Surprisingly, accuracy only drops less than 0.01. We can conclude that planning out a team comp based on champion's strength on early vs late game does not help win more. This can be explained by an example. Let's say I picked kayle which is the best late game champion. We may win games with longer duration more but will lose more short games due to her weakness early. So the overall win rate balances out.


  • best: (Top)Renekton/Jax/Sylas (Jg)Kindred (Mid) Cassiopeia/Orianna (Adc)MF/Ashe (Sup)Thresh/Rakan
  • worst: (Top)Volibear/Trynd/Riven/Lucian (Mid)Akali (Adc)Caitlyn/Kalista (Sup)Janna

We know that in the world of solo queue, picking the above champions will not gurantee a win. Sometimes people are autofilled, meaning they aren't playing on their best role. People may disconnect, resulting in games favoring the opposite team. There are too many unknown factors like this, making it impossible to predict 100% of the game outcomes correctly.

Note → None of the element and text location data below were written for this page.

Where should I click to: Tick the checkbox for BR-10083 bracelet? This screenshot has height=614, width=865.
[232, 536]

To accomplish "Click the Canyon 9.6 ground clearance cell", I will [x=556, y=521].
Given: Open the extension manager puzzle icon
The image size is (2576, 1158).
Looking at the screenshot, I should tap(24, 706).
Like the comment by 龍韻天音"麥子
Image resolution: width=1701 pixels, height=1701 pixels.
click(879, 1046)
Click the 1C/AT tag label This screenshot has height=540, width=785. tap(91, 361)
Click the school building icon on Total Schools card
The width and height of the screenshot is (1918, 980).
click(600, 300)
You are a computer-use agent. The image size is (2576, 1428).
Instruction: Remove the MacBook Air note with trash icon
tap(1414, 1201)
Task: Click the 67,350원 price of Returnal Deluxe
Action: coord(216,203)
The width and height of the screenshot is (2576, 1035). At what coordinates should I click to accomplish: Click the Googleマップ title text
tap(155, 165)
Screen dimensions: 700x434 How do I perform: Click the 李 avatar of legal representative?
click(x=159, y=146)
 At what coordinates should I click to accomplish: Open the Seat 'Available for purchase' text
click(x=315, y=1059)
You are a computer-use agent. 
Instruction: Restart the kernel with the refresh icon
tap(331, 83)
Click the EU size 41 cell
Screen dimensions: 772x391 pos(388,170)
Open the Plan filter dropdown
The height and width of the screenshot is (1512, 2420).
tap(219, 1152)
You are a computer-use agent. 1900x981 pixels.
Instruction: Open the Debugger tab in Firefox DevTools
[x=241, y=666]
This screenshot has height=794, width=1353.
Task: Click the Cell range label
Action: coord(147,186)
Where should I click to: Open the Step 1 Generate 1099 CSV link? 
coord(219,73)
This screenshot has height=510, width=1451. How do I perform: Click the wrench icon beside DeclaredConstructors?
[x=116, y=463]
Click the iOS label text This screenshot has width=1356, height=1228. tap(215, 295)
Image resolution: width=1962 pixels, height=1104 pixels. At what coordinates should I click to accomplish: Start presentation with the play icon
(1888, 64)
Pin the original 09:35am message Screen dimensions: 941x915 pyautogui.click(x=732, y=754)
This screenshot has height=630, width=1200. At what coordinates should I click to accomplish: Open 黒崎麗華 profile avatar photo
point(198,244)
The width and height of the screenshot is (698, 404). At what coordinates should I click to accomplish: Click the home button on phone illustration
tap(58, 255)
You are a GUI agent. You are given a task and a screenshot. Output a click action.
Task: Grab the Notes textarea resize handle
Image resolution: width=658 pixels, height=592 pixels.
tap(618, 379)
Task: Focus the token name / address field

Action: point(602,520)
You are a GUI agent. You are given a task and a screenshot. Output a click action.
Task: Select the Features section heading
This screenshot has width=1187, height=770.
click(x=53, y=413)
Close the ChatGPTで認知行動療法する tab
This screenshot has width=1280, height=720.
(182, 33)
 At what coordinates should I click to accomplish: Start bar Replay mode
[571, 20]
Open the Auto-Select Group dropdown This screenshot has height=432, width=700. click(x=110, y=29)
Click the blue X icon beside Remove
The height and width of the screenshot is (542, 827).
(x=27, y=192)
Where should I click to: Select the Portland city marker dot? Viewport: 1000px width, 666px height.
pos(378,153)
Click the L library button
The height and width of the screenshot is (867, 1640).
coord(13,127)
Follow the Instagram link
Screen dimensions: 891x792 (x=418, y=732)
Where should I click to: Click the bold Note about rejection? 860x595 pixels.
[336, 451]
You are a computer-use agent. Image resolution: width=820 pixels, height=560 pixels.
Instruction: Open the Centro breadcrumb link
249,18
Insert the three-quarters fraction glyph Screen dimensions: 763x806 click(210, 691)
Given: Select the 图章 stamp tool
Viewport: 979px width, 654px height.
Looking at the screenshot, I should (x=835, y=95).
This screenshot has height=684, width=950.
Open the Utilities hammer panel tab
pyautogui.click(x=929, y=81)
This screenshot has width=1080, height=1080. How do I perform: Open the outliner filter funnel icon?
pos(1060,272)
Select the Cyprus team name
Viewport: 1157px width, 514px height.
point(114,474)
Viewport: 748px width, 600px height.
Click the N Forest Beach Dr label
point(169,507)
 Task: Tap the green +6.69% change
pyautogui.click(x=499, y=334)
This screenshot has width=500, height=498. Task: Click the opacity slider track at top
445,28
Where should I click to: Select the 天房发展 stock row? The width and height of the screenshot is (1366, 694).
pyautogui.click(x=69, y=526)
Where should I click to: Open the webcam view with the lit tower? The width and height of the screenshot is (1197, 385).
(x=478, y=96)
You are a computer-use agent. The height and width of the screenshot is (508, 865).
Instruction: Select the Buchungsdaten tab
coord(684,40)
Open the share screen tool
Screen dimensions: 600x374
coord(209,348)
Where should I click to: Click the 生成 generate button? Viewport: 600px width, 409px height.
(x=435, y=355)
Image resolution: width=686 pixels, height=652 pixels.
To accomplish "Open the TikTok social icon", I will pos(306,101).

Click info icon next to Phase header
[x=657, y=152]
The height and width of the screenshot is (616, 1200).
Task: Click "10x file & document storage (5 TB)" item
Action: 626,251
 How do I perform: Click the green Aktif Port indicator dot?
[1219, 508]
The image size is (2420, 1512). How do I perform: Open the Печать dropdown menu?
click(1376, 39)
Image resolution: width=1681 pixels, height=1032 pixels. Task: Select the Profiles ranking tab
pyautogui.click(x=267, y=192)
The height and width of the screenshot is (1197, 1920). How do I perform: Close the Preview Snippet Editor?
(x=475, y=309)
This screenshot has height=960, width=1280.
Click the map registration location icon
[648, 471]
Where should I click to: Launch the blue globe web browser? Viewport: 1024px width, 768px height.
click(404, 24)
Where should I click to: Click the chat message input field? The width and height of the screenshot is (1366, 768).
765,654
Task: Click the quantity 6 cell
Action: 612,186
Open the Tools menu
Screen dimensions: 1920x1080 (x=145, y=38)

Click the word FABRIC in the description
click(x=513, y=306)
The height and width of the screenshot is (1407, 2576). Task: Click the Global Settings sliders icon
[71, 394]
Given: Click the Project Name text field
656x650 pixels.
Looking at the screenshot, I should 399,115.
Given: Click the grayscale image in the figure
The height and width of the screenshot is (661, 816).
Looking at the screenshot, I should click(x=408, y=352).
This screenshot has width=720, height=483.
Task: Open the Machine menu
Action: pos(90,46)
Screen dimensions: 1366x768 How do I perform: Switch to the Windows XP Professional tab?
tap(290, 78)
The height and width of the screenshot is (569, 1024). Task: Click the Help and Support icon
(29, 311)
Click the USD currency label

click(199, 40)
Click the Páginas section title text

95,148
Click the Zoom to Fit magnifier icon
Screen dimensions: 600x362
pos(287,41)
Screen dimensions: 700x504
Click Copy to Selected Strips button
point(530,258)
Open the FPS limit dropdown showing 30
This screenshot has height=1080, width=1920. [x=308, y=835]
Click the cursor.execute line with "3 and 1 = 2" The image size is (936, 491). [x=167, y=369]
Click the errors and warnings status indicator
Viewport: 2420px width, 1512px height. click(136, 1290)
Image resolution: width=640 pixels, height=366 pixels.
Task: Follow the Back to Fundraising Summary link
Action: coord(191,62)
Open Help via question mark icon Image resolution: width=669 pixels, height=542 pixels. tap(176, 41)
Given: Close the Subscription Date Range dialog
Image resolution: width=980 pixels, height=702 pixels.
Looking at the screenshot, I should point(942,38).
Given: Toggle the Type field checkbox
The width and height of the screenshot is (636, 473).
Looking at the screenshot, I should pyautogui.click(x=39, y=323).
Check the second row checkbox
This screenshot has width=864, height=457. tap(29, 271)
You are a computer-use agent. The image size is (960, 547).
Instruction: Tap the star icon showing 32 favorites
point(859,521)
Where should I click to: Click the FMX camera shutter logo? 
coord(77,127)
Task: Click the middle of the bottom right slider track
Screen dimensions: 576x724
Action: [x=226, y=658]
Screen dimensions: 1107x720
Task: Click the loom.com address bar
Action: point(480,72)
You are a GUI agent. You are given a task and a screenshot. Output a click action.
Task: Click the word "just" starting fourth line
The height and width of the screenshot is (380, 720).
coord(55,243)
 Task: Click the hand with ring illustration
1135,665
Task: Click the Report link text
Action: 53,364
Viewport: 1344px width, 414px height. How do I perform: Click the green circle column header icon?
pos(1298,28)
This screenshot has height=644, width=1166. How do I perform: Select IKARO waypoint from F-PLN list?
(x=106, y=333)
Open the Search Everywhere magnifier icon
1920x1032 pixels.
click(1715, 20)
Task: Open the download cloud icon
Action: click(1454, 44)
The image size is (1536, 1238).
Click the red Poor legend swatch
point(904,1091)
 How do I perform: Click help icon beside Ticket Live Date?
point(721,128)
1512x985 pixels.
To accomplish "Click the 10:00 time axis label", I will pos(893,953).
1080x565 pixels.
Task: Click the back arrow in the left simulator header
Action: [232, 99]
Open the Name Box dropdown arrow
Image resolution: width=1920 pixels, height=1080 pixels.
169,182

As a former high elo NA player myself, I can say that generally, the 'best team' above have champions that doesn't get countered too often and is a good pick into anything. (This may not be the case for top because I've never really cared about top lanes as a support player :). But for 'worst team' champions, they are often easily countered. (Especially bottom lane)

The biggest surprise was blue team wins more early and red team wins more late (Very slightly but certainly) for some reason. Also jg mattering the least was a surprise as well.